Short Stories, Irish literature, Classics, Modern Fiction, Contemporary Literary Fiction, The Japanese Novel, Post Colonial Asian Fiction, The Legacy of the Austro-Hungarian Empire and quality Historical Novels are Among my Interests








Friday, November 13, 2009

"Hardboiled" by Banana Yoshimoto

Hardboiled  by Banana Yoshimoto (89 pages, 1999 translated by Michael Emmerich) is the third of her works  which I have  read.   It is a beautifully told story of a woman who goes to a mountain inn on the one year anniversary of her lover's death in a fire, the only female one among a number of males.   It is a story of a  half love brought on by the fear of loneliness.   It is a great ghost story.    Any fan of ghost stories knows a strange isolated inn can have some surprises

I'm a woman.   Once, just once, I went out with another woman,   She could see things that other people couldn't.  Maybe it rubbed off on me, or maybe being with her sharpened an instinct that I had always had, I don't know.

One of the themes in  the works of Yoshimoto is what loneliness and the fear of being alone can drive women to do.  The protagonist of Hardboiled, about thirty years old, never felt deeply for her former lover and seems to have developed her relationship with her more out of boredom than anything else.   When the relationship ends the narrator soon returns to her normal routine of life.   She had been raised by her mother, a beautiful woman who works in a bar.    The mother is depicted by the narrator as a good mother, a woman with many lovers but she keeps them away from her daughter.  

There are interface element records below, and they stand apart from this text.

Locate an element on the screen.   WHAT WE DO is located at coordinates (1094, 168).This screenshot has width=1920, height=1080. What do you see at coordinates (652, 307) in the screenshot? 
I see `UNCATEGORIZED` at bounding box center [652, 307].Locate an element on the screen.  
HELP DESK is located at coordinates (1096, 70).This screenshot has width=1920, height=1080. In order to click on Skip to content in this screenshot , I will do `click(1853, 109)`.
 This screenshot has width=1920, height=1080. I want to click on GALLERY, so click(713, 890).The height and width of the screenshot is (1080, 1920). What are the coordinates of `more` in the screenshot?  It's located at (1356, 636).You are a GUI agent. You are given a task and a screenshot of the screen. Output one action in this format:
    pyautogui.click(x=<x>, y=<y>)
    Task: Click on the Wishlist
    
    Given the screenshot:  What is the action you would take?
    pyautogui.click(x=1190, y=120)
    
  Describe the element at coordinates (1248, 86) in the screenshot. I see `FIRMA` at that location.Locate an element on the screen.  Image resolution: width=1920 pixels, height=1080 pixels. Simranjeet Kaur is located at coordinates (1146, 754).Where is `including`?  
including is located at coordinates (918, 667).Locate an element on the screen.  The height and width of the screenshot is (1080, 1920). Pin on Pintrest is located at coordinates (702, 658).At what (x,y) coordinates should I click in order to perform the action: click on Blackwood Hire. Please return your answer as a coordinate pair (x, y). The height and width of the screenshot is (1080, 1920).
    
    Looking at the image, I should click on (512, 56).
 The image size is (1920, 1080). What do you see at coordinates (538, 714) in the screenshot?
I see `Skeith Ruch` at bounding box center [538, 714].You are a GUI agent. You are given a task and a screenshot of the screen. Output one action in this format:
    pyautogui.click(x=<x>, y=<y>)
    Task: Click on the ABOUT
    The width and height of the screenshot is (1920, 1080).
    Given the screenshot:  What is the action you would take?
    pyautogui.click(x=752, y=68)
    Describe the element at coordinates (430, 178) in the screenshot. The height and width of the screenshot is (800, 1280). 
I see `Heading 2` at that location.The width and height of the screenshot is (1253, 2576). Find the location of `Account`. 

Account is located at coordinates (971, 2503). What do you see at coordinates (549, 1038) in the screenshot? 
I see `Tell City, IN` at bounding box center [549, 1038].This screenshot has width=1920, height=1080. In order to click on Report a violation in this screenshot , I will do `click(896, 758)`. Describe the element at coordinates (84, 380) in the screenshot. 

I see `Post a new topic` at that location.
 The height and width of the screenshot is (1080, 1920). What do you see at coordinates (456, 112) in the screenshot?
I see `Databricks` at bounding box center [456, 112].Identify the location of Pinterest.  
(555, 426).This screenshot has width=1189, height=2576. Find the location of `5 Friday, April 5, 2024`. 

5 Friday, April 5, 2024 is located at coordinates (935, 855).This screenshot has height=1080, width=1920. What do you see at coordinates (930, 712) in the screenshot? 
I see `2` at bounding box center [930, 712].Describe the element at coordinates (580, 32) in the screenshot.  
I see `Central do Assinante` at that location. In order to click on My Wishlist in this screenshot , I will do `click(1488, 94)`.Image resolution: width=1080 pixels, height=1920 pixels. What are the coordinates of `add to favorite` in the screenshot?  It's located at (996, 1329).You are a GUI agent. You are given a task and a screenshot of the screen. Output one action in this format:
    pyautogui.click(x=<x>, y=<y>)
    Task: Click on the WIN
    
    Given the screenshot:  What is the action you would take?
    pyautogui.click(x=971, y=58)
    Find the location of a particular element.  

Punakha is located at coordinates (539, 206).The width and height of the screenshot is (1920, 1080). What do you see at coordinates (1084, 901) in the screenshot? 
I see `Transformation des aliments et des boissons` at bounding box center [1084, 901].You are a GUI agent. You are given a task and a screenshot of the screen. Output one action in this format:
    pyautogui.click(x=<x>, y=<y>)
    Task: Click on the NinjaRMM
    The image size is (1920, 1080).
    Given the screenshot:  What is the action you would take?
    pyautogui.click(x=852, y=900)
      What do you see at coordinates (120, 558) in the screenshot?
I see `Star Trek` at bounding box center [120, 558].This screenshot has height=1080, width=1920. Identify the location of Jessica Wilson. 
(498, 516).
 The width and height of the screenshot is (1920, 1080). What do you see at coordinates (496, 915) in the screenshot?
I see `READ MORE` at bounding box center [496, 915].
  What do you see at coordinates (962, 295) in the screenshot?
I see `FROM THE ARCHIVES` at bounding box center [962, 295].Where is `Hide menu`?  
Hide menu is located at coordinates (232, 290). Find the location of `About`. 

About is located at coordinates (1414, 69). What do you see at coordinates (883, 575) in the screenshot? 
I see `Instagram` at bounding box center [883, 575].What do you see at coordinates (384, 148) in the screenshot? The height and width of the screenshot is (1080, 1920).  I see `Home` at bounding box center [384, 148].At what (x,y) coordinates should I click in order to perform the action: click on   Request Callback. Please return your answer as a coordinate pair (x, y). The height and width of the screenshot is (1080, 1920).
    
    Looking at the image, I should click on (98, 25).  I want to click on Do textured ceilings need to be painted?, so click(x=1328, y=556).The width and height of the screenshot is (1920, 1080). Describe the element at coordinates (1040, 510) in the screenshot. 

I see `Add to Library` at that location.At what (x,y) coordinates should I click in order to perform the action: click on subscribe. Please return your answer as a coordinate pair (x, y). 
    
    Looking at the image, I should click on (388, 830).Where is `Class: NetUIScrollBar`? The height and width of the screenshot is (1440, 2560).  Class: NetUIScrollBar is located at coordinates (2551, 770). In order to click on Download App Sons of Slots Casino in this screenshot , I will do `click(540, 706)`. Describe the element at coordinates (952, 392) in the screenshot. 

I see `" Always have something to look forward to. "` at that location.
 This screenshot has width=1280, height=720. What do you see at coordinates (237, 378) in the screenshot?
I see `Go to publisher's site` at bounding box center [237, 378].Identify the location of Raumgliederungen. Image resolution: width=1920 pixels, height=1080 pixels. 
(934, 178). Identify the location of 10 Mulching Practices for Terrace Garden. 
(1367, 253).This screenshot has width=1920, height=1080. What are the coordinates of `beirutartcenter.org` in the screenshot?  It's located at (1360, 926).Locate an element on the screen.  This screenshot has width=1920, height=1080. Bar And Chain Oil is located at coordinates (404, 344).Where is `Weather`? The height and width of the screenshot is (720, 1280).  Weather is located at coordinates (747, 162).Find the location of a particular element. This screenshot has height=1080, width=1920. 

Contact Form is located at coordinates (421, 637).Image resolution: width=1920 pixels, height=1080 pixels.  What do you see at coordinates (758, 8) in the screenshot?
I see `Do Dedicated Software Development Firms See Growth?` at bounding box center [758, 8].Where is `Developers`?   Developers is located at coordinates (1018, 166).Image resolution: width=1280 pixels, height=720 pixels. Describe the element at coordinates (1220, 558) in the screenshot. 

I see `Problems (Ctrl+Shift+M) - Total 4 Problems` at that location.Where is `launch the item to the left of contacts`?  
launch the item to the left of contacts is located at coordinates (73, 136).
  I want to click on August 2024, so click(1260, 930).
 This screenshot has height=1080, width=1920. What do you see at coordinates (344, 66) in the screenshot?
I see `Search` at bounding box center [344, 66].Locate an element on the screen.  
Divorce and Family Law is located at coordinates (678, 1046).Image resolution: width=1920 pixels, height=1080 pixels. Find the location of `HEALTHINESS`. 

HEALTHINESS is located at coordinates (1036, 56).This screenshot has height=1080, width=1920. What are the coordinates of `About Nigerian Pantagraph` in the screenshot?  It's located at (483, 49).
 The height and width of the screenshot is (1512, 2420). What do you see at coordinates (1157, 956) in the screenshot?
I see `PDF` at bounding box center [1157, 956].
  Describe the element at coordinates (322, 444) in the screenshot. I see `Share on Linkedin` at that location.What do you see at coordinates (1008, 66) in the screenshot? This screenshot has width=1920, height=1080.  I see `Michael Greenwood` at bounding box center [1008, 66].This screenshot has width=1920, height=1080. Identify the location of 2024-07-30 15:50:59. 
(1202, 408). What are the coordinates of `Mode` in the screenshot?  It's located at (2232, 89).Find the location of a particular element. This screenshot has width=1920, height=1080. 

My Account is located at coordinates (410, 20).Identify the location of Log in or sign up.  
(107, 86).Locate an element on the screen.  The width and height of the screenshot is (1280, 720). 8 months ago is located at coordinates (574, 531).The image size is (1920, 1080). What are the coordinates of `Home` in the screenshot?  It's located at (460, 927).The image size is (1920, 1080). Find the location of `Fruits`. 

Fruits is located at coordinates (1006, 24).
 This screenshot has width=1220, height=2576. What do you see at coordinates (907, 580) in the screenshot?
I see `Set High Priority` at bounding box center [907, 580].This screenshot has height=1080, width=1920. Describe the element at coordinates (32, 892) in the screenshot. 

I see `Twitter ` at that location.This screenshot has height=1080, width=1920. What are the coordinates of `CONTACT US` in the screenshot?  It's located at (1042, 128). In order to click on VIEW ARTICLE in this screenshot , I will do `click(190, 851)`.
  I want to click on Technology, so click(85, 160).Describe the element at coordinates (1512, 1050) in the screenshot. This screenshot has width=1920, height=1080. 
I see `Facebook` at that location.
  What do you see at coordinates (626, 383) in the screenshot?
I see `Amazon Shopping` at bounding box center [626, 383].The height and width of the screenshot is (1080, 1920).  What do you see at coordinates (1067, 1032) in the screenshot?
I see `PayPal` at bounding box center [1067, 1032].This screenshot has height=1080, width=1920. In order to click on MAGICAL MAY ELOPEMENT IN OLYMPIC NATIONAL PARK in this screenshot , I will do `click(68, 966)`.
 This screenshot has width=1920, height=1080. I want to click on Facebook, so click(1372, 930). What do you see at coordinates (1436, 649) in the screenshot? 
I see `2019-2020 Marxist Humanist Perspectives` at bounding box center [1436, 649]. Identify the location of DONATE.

While at the inn, a woman comes in from the room next door.  She says she has just had a terrible fight with her prone to violence male lover and needs to stay in the narrator's room for a while.    She acts strangely so the narrator goes down stairs to get the manager.   The manager tells her that there are no other guests at the inn that night.    It seems a couple long ago had made a mutual suicide pact.   They brought enough pills to kill each of them.   The woman took much more than half the pills in order to spare the life of her lover.   Women in the inn have often spoken of being approached by a distraught woman.   The female manager of the inn is depicted at the start of the story by the narrator as being totally unattractive in looks and personality.   Events change the narrator's perceptions enough, or at least that is her excuse, that she ends up spending the night on the mat with the inn manager.   We get little or no sense of passion from the narrator, only the sense that she does what she does to avoid loneliness.  

This work is perhaps the most beautifully told of her works that I have read so far.   The production qualities of the book, published by Faber and Faber are very high.   Included in the same book is Hard Luck.    It appears that the two stories were originally published together.   Hard Luck is about a woman keeping vigil over her sister who is in a coma.   I will post on it soon also.   Some people see Banana Yoshimoto as kind of a "light weight" writer.  I do not.  Her works are short and the main characters are relatively young women.   She for sure is fun to read.    She evokes Buddhist  and Shinto themes in her stories.   She might not be the Japanese Dostoevsky but she is very smart, very knowing , she tells a great story and I have added her to  my read all they have written list along with Tanizaki and Oe.  I think I would start reading her works with Goodbye Tsugumi  and if you like than I think you would probably like any thing she has written.  

November Novella Challenge-a beautiful perfectly developed novella-this is my second work for this challenge-I committed to read one novella but may try for four, the second level.

The Japanese Literature Challenge 3-

Woman Unbound Challenge -I think there is a special kind of loneliness that women are prey to that men are not.   I know not every one or maybe most people will not agree with this but I think Yoshimoto sees it.   That is ok but Hardboiled shows us why a woman made the choices she did, what she did to avoid being alone.   Her mother was mostly alone also and we see the second generation effects of this.   

Mel u

5 comments:

Suko said...

I agree, Mel, Banana Yoshimoto is a talented and understated writer. I really enjoy reading her work (am currently in the middle of Lizard, a short story collection by this author). Her stories often have little surprises in them which are odd or unusual and always interesting.

JoAnn said...

I loved Kitchen (which I first heard about here, but have yet to review), and will put this on my list, too. Thank you for introducing me Banana Yoshimoto!

Paperback Reader said...

I love what you wrote about that special type of loneliness that women experience... I have wanted to read more Yoshimoto and this seems like a very good place to start to do so (I have only read Kitchen).

Anna said...

This sounds fascinating! I've been wanting to read something by this author, so I'll keep this one in mind.

--Anna
Diary of an Eccentric

susan said...

Sounds interesting. I've had Kitchen on the shelf for a couple of years.